Good to hear it Fatmike. It seems like Steven is really trying to pull the Bullseye strings back together. He must be a very busy man these days. I hope he can pull it off. I am going to support them by purchasing another set of hubs. Roger was/is a good guy and was really out front on a lot of technical stuff. I see no reason why he isn't in the Hall. If I were somebody I'd write up a nomination...
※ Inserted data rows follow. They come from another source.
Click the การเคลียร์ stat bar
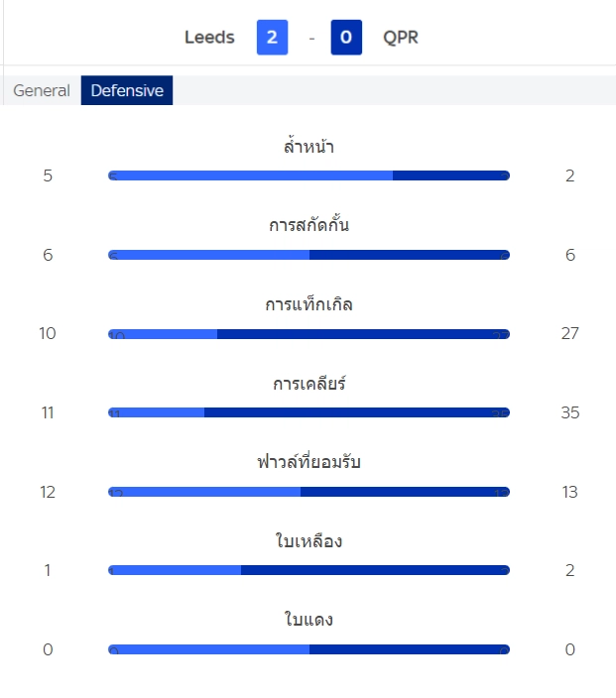 pyautogui.click(x=308, y=412)
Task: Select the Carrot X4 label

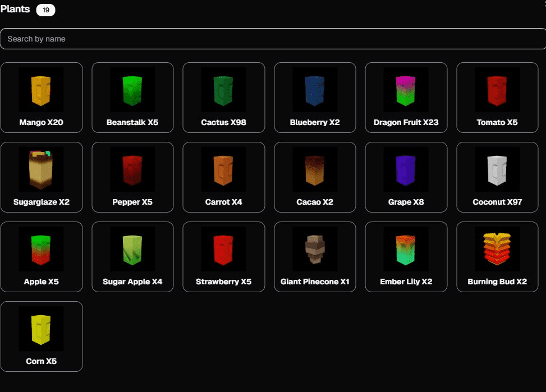Action: tap(223, 202)
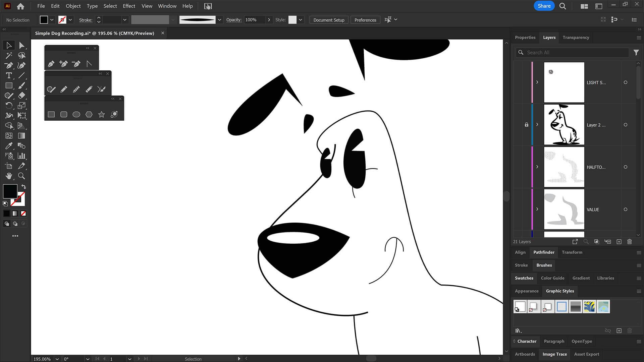Swap fill and stroke colors
Image resolution: width=644 pixels, height=362 pixels.
pos(23,187)
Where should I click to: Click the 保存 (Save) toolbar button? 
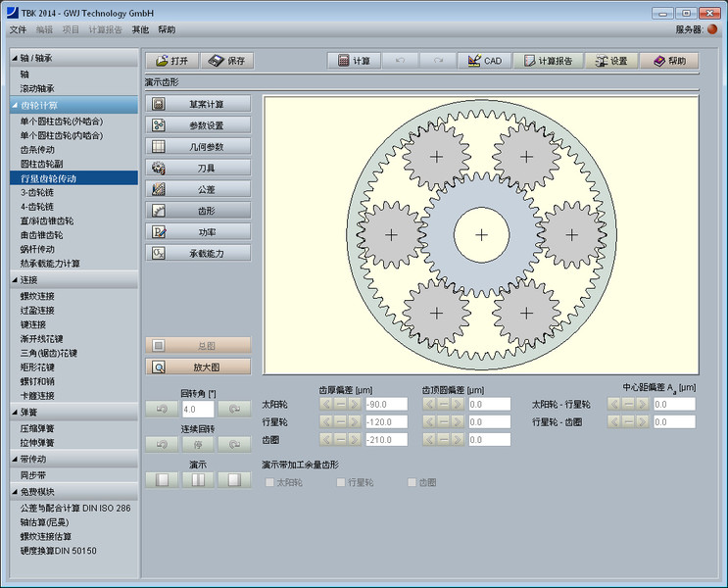tap(226, 61)
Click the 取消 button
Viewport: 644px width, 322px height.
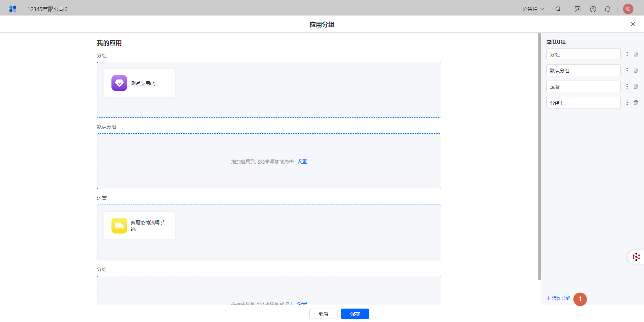(323, 314)
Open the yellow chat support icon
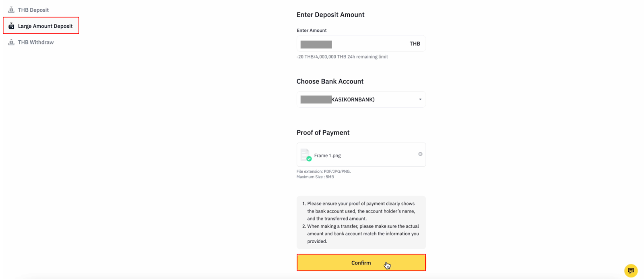This screenshot has height=279, width=644. click(631, 271)
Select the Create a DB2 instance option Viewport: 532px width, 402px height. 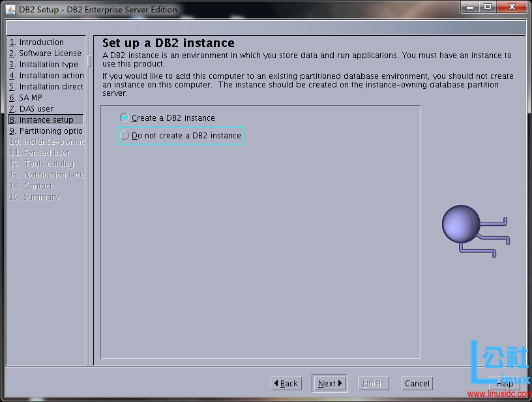(x=168, y=117)
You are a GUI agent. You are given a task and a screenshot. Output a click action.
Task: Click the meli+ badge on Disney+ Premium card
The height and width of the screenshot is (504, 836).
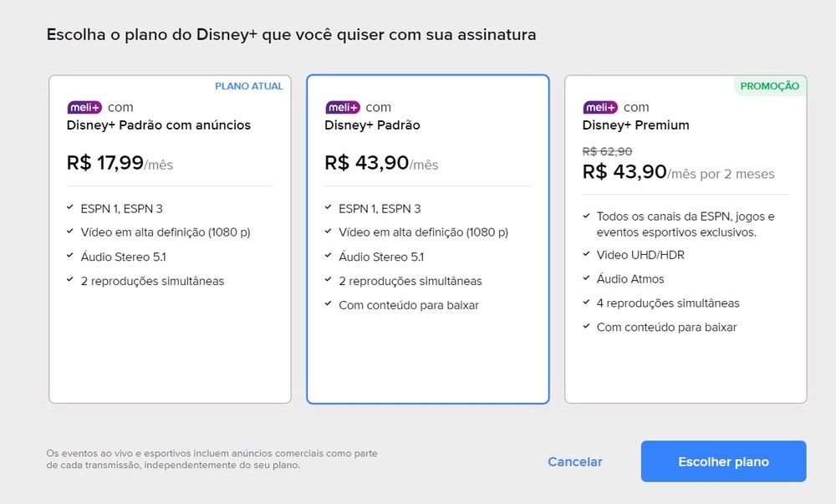point(599,107)
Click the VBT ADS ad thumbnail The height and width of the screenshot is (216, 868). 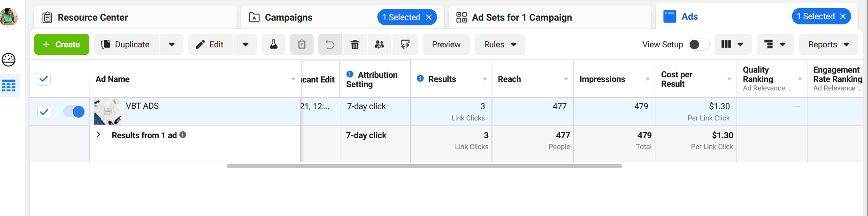click(x=108, y=112)
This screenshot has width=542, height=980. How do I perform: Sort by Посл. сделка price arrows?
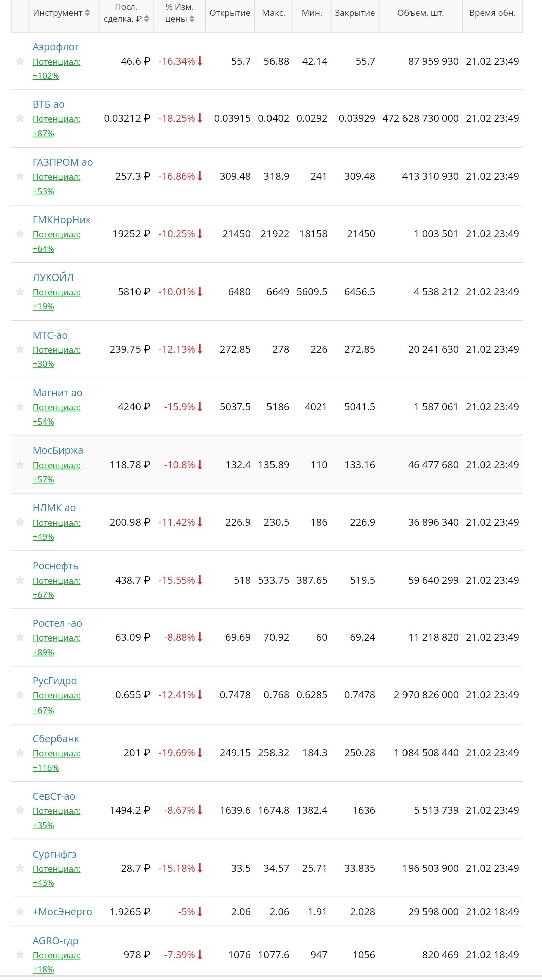(x=146, y=19)
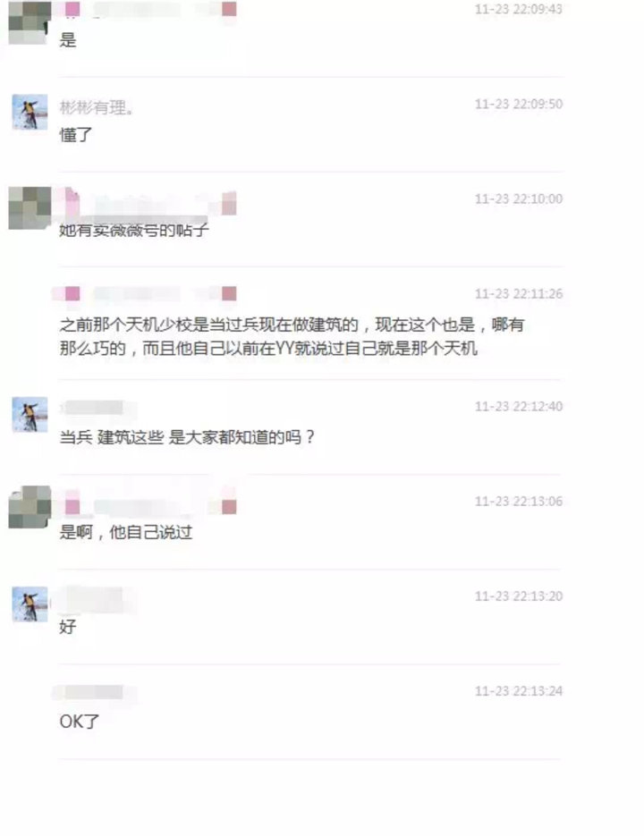
Task: Select the long message about 天机少校
Action: click(292, 336)
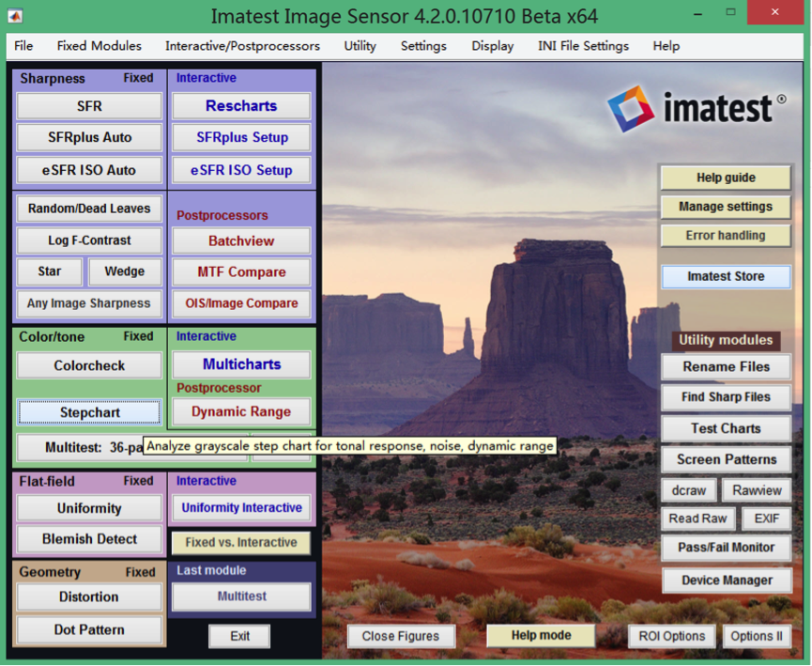The height and width of the screenshot is (666, 812).
Task: Open Multicharts
Action: pos(240,364)
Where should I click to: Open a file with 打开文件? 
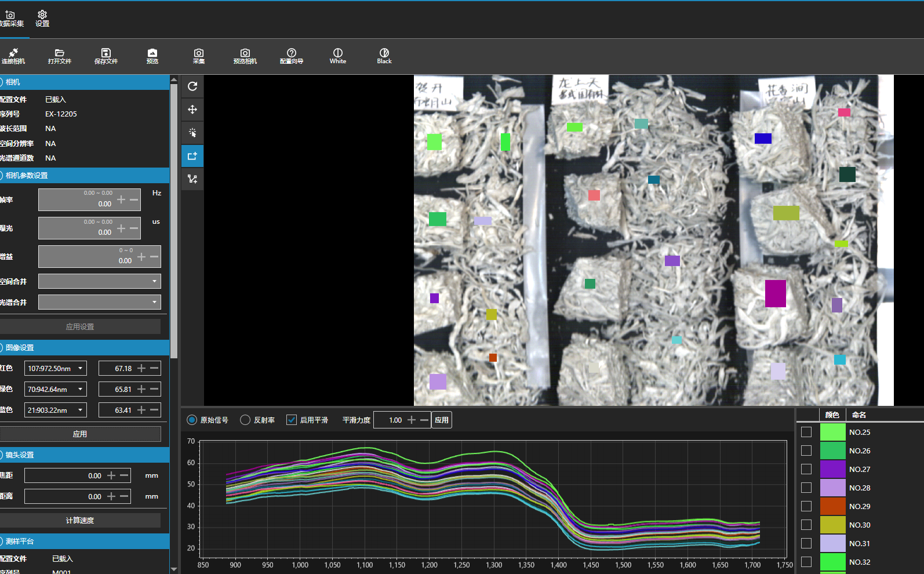tap(59, 56)
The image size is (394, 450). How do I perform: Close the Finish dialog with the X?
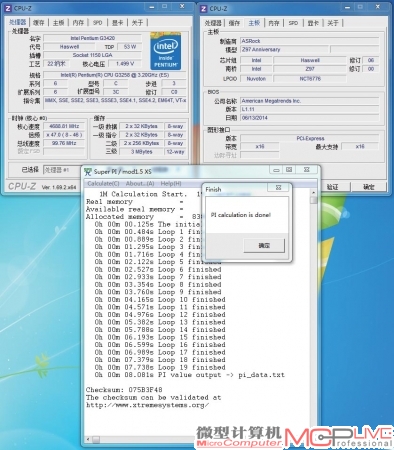[x=279, y=188]
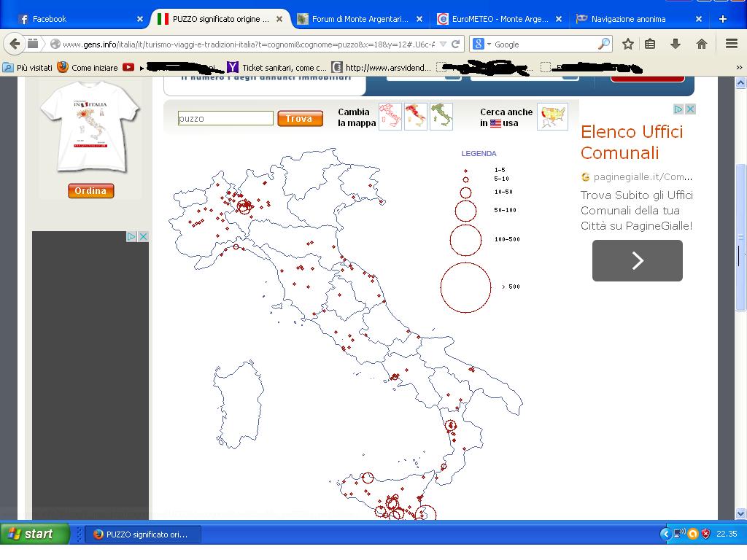Viewport: 747px width, 560px height.
Task: Bookmark this page with the star icon
Action: pos(627,44)
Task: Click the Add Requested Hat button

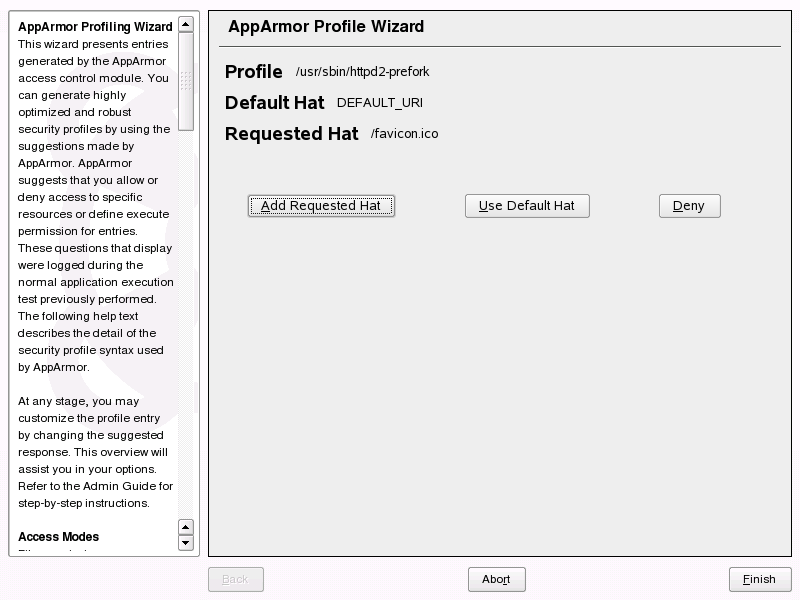Action: 320,205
http://www.mtnbikehalloffame.com/page.cfm?pageid=7


----------



## Fatmikeynyc (Jun 20, 2005)

hairstream said:


> Good to hear it Fatmike. It seems like Steven is really trying to pull the Bullseye strings back together. He must be a very busy man these days. I hope he can pull it off. I am going to support them by purchasing another set of hubs. Roger was/is a good guy and was really out front on a lot of technical stuff. I see no reason why he isn't in the Hall. If I were somebody I'd write up a nomination...
> 
> http://www.mtnbikehalloffame.com/page.cfm?pageid=7


Hopefully Steven will keep the Bullseye torch burning, so many other US cycling companies have gone away and very few have been able to come back...


----------



## hairstream (Apr 20, 2008)

Update. Just received my axles from Steven. Timely shipping and good communications. Needed a little something extra and he just threw it in the package for me. Getting ready to place my next order. Go Steven, go!


----------



## mytifred (Dec 25, 2008)

What's the contact info for Bullseye? The stories of lost orders sound so familiar. A few year's ago, I had the same experience, ordering a 135mm axle, repeated calls to no avail. I'd be willing to reorder, if they're now likely to be able to deliver.


----------



## pete_mcc (Aug 19, 2006)

I've had dealings with Steven recently and he was really quick to answer emails and bent over backwards to help this Brit out and keep my cranks turning!


----------



## mytifred (Dec 25, 2008)

Great! I'm glad to hear Bullseye is still/again up and rolling. How do I get in contact with Steven?


----------



## Vlad (Feb 7, 2004)

This is bizarre--I looked at Bullseye's website earlier this week, and forgot to post the link here. Now I can't find it! Google yielded nothing. It was something like www.bullseyeusa.com But, yeah, it looks like they are back and focusing mostly on hubs at the moment.


----------



## Vlad (Feb 7, 2004)

BINGO! Peep this!

http://www.bullseyecycleusa.com


----------



## mytifred (Dec 25, 2008)

Excellent! Thanks, Vlad. Now, I can put that set of hubs back to work.


----------



## SubmarinerArizona (Jun 26, 2010)

*Not Really...*

*If you want to run a freewheel, pick a different hub. Stay away from the "new" Bullseye*
The "new" Bullseye hubs being sold now on eBay and elsewhere are low-grade replicas with cheap non-U.S. bearings. I learned this the hard-way. I ordered a set of Bullseye hubs from Steve Jackson for my kid's race bike. Although these hubs are advertised as U.S. made, they employ overseas manufactured bearings. The ultra-low precision construction of these hubs became apparent when they were laced-up. The bearings high-level of drag arrested free wheel spin after only 8-10 revolutions. I unlaced the wheels and returned the hubs to Bullseye. Steve Jackson of Bullseye committed to resolve the issue but never did, leaving a trail of unanswered emails while keeping the money I originally paid for the hubs in his pocket.


----------



## mainlyfats (Oct 1, 2005)

SubmarinerArizona said:


> *If you want to run a freewheel, pick a different hub. Stay away from the "new" Bullseye*
> The "new" Bullseye hubs being sold now on eBay and elsewhere are low-grade replicas with cheap non-U.S. bearings. I learned this the hard-way. I ordered a set of Bullseye hubs from Steve Jackson for my kid's race bike. Although these hubs are advertised as U.S. made, they employ overseas manufactured bearings. The ultra-low precision construction of these hubs became apparent when they were laced-up. The bearings high-level of drag arrested free wheel spin after only 8-10 revolutions. I unlaced the wheels and returned the hubs to Bullseye. Steve Jackson of Bullseye committed to resolve the issue but never did, leaving a trail of unanswered emails while keeping the money I originally paid for the hubs in his pocket.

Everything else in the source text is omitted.